Exit polling after the November election in Redlands and nearby Yucaipa and Highland, in comparison to the results of the June primary election, suggests, political analysts say, Davis’s insistence on touting Holstege as a candidate in favor of what many in the heartland of San Bernardino County consider to be an “alternative lifestyle” was the difference in the November race, and the bare 85 votes that separated Wallis from Holstege and tipped the race in Wallis’s favor.
Holstege appeared to acknowledge as much with a series of tweets she made on December 12.
“No openly bisexual woman has ever been elected to the California Legislature, and while we fell short, we came closer than any candidate ever has to breaking that glass ceiling,” she tweeted. “We’ve learned, once again in 2022, we can never take a woman or an LGBTQ candidate winning a race for granted, since the barriers to our success are still very much real.”
Nevertheless, Holstege was relatively upbeat in assessing what her campaign had accomplished.
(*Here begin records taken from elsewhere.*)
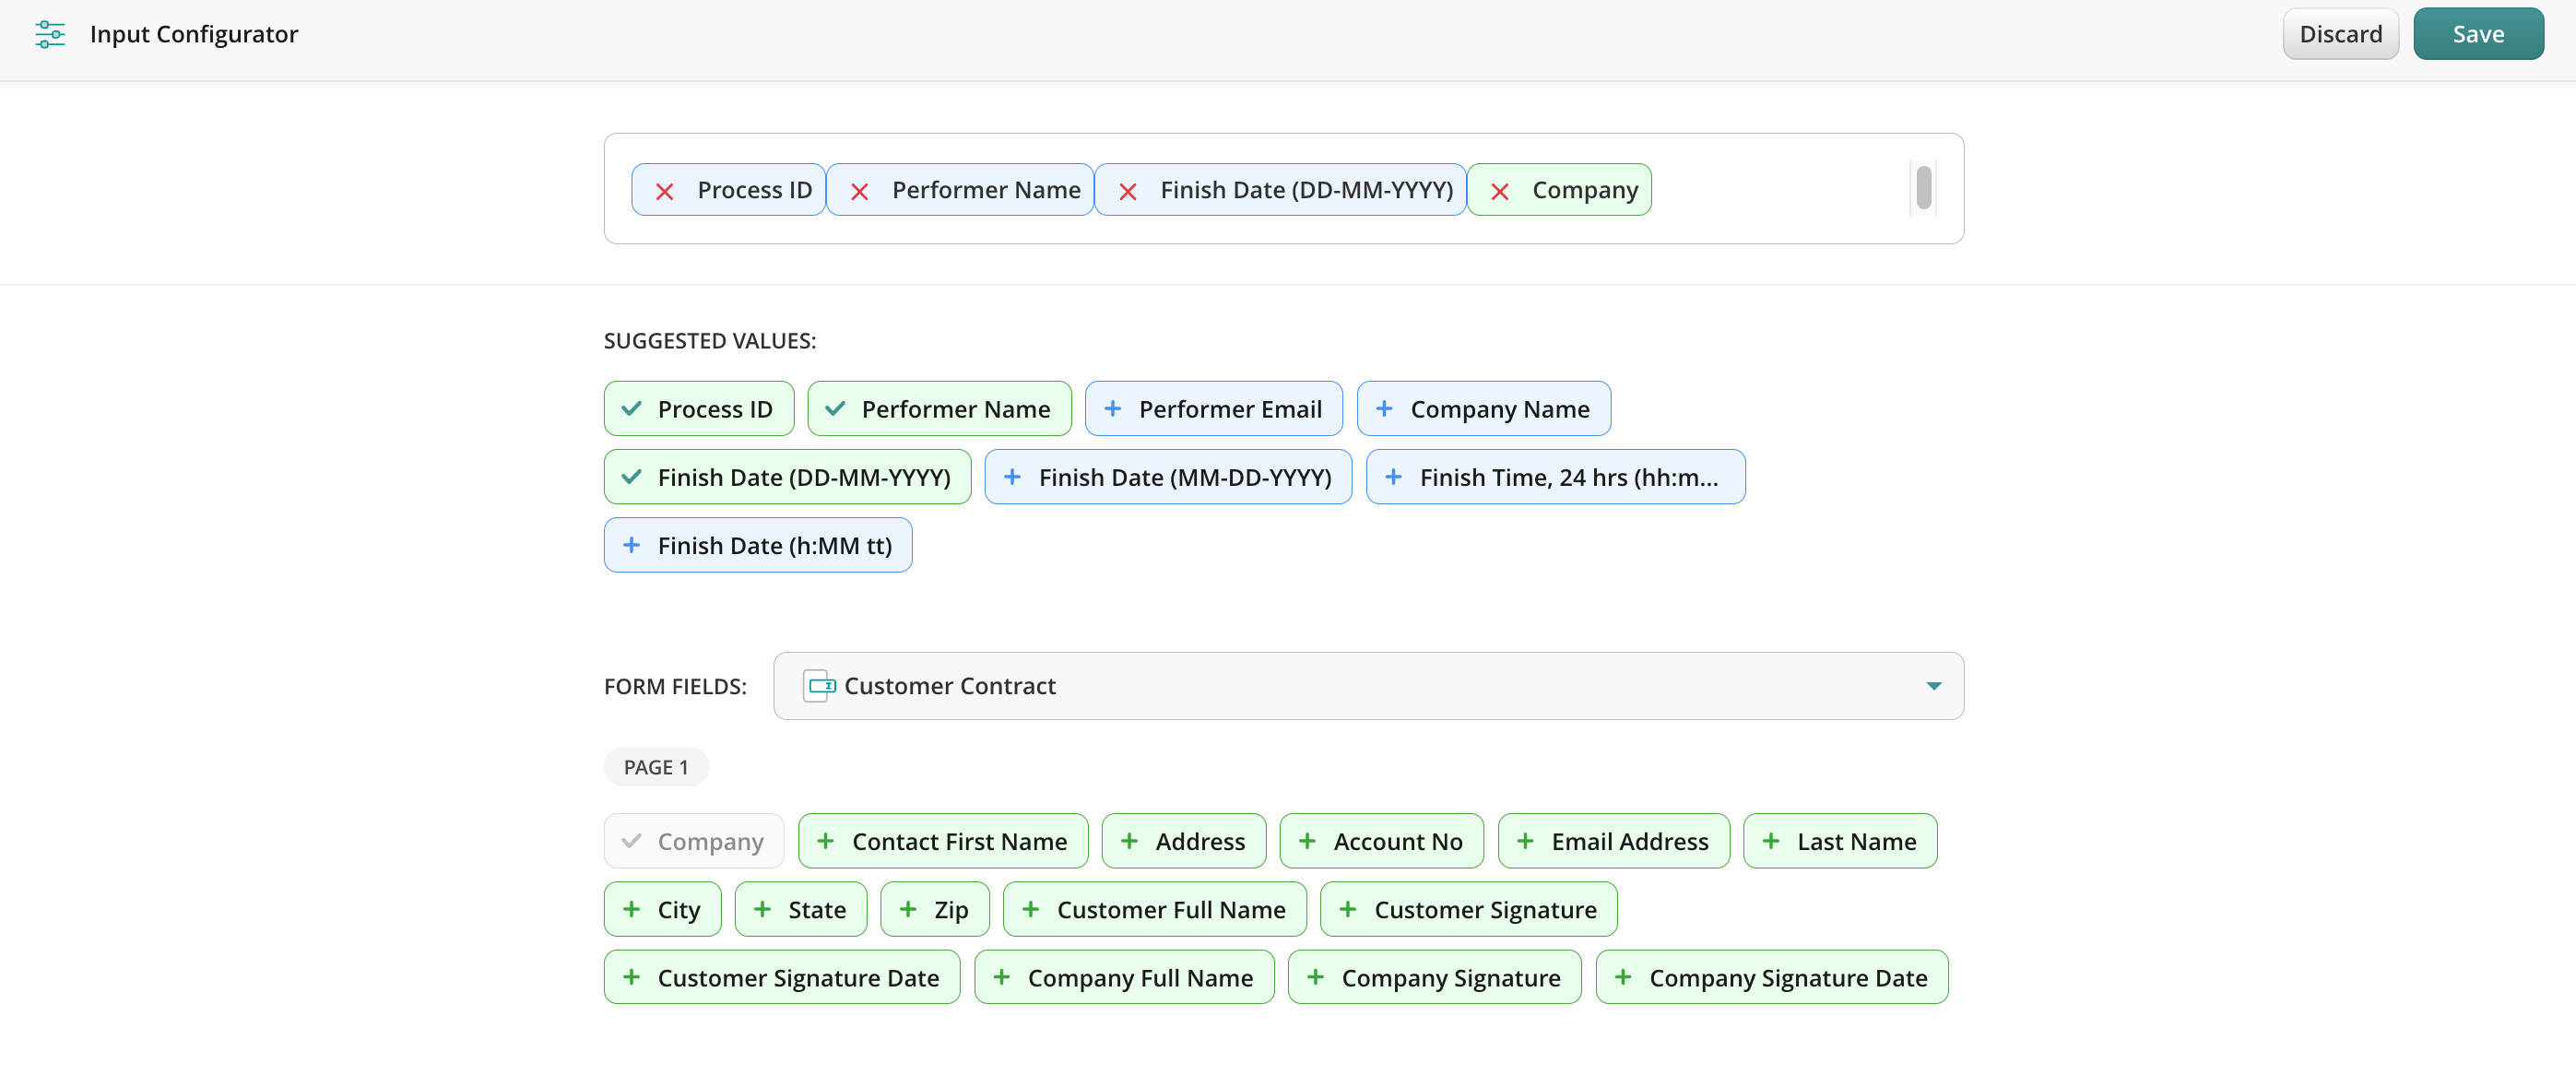Deselect the checked Process ID suggested value

click(x=698, y=409)
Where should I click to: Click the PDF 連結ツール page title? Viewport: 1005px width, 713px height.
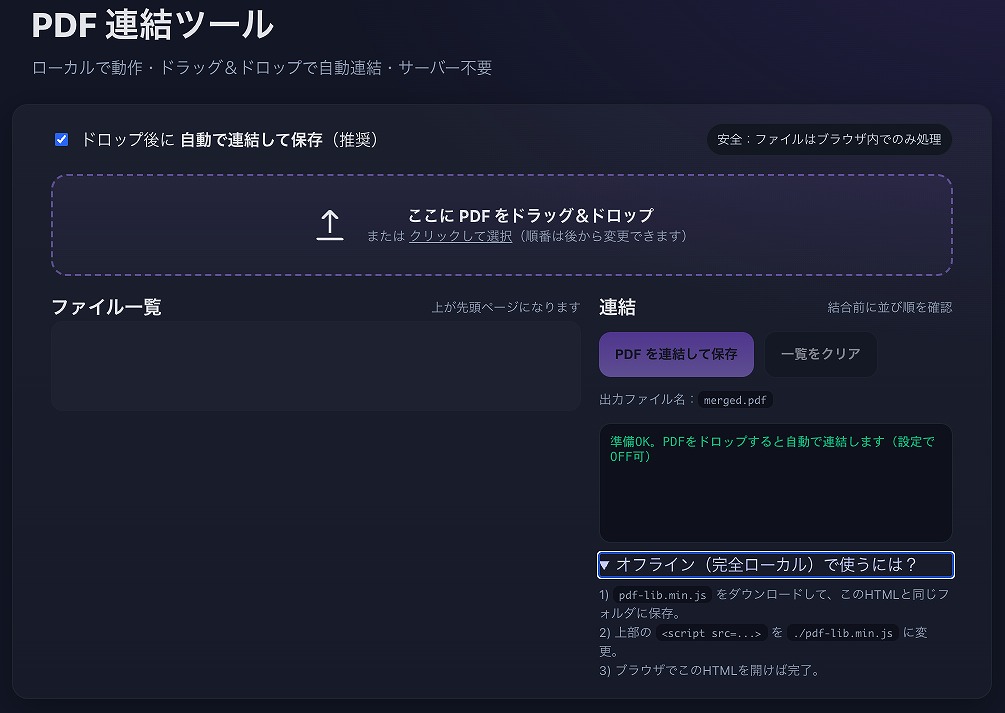152,25
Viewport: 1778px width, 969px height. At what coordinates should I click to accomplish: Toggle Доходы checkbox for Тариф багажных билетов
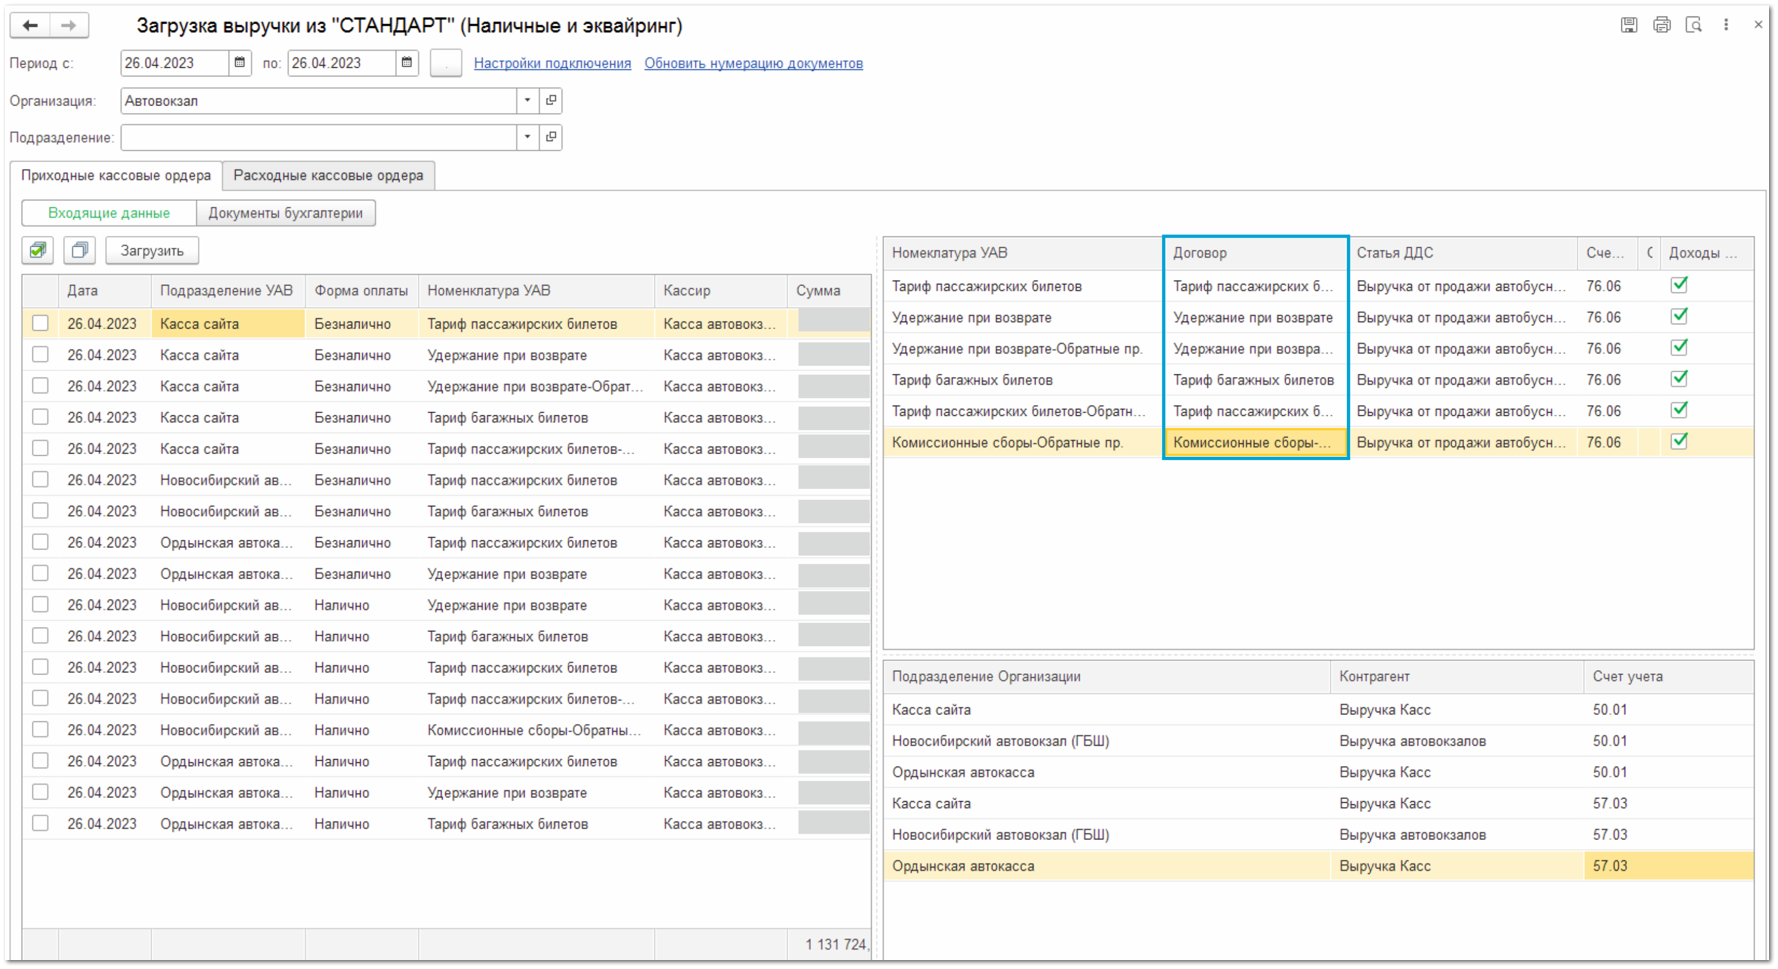1679,379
“The votes have all been counted, and it is clear that by the very thinnest of margins, we have fallen just short of victory, coming the closest this district has ever come to electing a Democrat to the State Assembly,” she stated. “With slightly better turnout, we would have flipped this district blue. I called Greg Wallis this morning to congratulate him, and expressed to him that I hope we can work together these next two years to deliver measurable results for our communities. I am grateful for each and every one of our supporters for the passion and commitment that you brought to this campaign. I’m proud of the nearly 85,000 votes we earned in this race and I’m grateful to voters for responding to our message, caring deeply about the issues we highlighted, and participating in our democracy. The close margin shows that every door you knocked on, every call you made, every grassroots donation, and everything we did together made a difference in this extremely close race. If anybody ever tells you their vote doesn’t count, tell them about this Assembly race that was decided by just 85 votes. Our democracy depends on everyone participating and voting like their rights and their futures depend on it.”
Wallis on December 8 put out this statement on Twitter, “With today’s certification in San Bernardino County, all of the ballots in the 47th Assembly District have been counted and we’ve seen the democratic process through to its end. I’m honored that the people have elected me to represent our community. Now it’s time to roll up our sleeves and get right to work. The governor has initiated a special session, and the legislature has already convened and started organizing. I’m excited to get to Sacramento right away and represent all constituents of our district.”
Wallis stated, “Thank you to everyone who supported our campaign. As promised, I’ll work with anyone with good ideas – Democrats, Republicans and independents – to make real changes that make life more affordable, with more opportunity for everyone.”
While the rest of the members of the Assembly elected in November were sworn in on December 5, because of the lack of certainty about the outcome in the 47th Assembly District and San Bernardino County not certifying the election until December 8, Wallis’s installation was delayed until Monday December 12.